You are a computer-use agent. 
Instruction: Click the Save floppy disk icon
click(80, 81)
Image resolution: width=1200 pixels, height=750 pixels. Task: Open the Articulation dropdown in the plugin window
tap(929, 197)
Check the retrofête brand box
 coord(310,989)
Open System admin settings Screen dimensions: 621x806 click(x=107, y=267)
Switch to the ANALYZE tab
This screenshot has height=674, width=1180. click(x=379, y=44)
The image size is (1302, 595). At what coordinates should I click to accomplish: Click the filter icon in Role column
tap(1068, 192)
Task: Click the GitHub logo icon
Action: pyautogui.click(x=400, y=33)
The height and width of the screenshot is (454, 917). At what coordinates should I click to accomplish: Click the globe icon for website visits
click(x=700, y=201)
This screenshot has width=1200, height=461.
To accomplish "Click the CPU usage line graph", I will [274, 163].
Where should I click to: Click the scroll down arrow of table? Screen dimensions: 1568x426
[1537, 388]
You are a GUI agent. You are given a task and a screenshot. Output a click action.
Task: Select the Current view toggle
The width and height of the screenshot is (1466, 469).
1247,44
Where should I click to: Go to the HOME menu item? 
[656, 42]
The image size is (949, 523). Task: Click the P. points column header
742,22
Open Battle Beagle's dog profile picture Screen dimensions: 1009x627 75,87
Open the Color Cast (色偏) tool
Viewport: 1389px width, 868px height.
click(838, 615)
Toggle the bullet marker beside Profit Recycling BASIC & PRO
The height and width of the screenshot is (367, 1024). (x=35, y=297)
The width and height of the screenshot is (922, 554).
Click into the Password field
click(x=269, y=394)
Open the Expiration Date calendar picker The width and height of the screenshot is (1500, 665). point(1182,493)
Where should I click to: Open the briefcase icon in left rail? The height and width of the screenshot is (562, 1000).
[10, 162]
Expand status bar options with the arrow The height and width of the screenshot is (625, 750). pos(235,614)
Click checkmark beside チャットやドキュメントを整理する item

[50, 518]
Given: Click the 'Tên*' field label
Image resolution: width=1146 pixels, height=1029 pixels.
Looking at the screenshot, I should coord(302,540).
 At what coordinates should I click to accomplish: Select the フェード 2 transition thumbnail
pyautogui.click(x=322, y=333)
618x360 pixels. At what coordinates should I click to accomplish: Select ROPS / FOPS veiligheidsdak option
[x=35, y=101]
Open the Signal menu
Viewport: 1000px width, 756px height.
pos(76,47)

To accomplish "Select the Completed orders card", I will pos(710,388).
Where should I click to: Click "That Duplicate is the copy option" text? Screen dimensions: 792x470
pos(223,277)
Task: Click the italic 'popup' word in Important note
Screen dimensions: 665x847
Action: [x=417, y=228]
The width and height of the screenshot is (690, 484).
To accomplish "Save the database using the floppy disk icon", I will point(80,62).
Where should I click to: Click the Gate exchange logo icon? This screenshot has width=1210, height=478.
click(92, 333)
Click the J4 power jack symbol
_ _ _ _ _
# [Instructions for the task]
From the entries, copy every line in which the word "agent" occurs.

# [Response area]
You are a computer-use agent. 
You are a GUI agent. You are given a task and a screenshot. Output a click action.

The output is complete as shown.